Thursday, July 2, 2009

Not Your Average Bimbo

Louise Bourgoin in THE GIRL FROM MONACO (Photo: Magnolia Pictures)

The Girl from Monaco
Directed by
Anne Fontaine
Written by Fontaine & Benoît Graffin
With Fabrice Luchini, Roschdy Zem, Louise Bourgoin (pictured, above) and Stéphane Audran

Opens July 1, 2009

magpictures.com

Always a provocatively witty explorer of the seamier side of sexuality, director Anne Fontaine mixes the comic and dramatic travails of her characters with delicious results, from the married couple experimenting with a drag queen in Dry Cleaning to the suspicious wife hiring a prostitute to investigate her husband’s affairs in Nathalie.

Now Fontaine returns with a mischievous look at blind desire, The Girl from Monaco. Fabrice Luchini stars as Bertrand, a high-priced Parisian lawyer in Monaco defending an elderly murderess (Stéphane Audran). Falling head over heels in lust with the ambitious local weather gal, Audrey (Louise Bourgoin), Bertrand finds his usually orderly world hijacked until the bodyguard assigned to protect him during the trial, Christophe (Roschdy Zem), takes matters into his own hands.

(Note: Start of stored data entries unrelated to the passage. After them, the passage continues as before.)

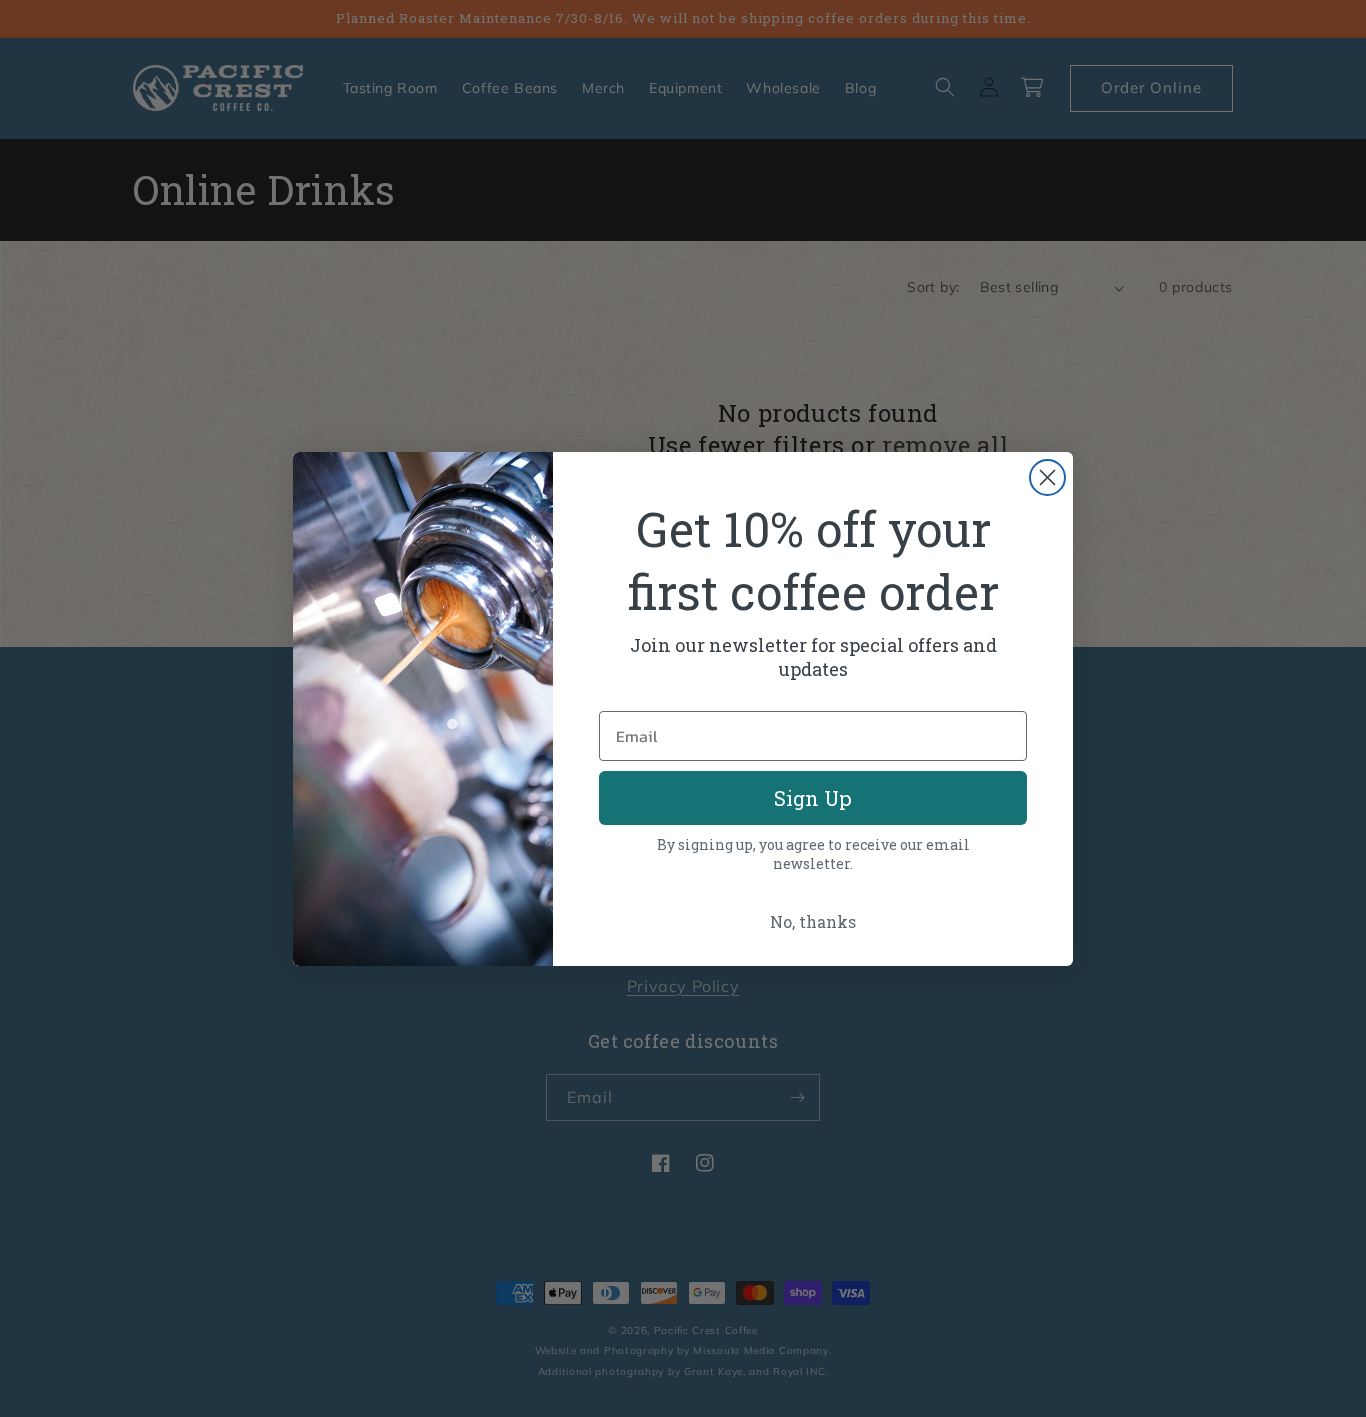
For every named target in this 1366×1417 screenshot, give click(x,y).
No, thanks (813, 921)
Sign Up (813, 798)
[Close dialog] (1047, 477)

The Girl from Monaco can be enjoyed as a simple farce as the neurotic Bertrand falls further for Audrey—whose trashy looks and wardrobe, coupled with her complete lack of morals or inhibitions, are the antithesis of the straight-laced attorney. But there’s a lot more underneath, beginning with the deftness with which Fontaine juggles this odd trio. As Bertrand and Audrey’s relationship blossoms, there remains some unfinished business between Audrey and Christophe, who had a fling a couple of years earlier.

In the comedically shifting relationship between Bertrand and Christophe, Fontaine plants her most subversive bomb, making The Girl from Monaco a deeply satisfying exploration of sexual confusion, male camaraderie, and the male ego. With Audrey insinuating herself deeper into his life, Bertrand’s legal competence begins to flounder. He’s become so distracted by her that, after one particularly long night of partying with her and her friends, he’s struck with laryngitis in the courtroom the next morning. Christophe knows that Audrey could cause Bertrand to lose his case, so he takes his former lover aside to explain to her why she should stay away from Bertrand. What ultimately happens solidifies the bond between the two men—at Audrey’s expense.

It’s to Fontaine’s credit that her film never degenerates into lurid misogyny, even when Christophe decides to get between Audrey and Bertrand. Most likely it’s because Fontaine has created in Audrey an alluring antagonist who is less a brainless bimbo than a babe with enough smarts to use what she has to get what she wants. Audrey’s tantalizing effect on these two men—Bertrand’s wide-eyed wonder that a gorgeous woman half his age finds him attractive and Christophe’s disgust that an earlier, discarded conquest could live without him—is simultaneously funny and tragic, and Fontaine allows the story to race to its entirely logical conclusion.

Luchini, a master at playing weak-kneed men, plays Bertrand as hilariously discombobulated by this loudly vulgar tootsie. Zem’s Christophe is the ultimate straight man, his exasperated facial expressions are priceless to watch; and Bourgoin—who was actually a local weather girl when Fontaine cast her as Audrey—is as sexy and irresistible as any dangerous femme fatale.

Since her last two films never were shown in America, it’s nice to report that Anne Fontaine has returned with this dark comedy and, later this fall, with her latest, Coco Before Chanel, which stars Audrey Tautou as the famous French designer. This year looks like a welcome return to form for one of the most varied directors on the international scene.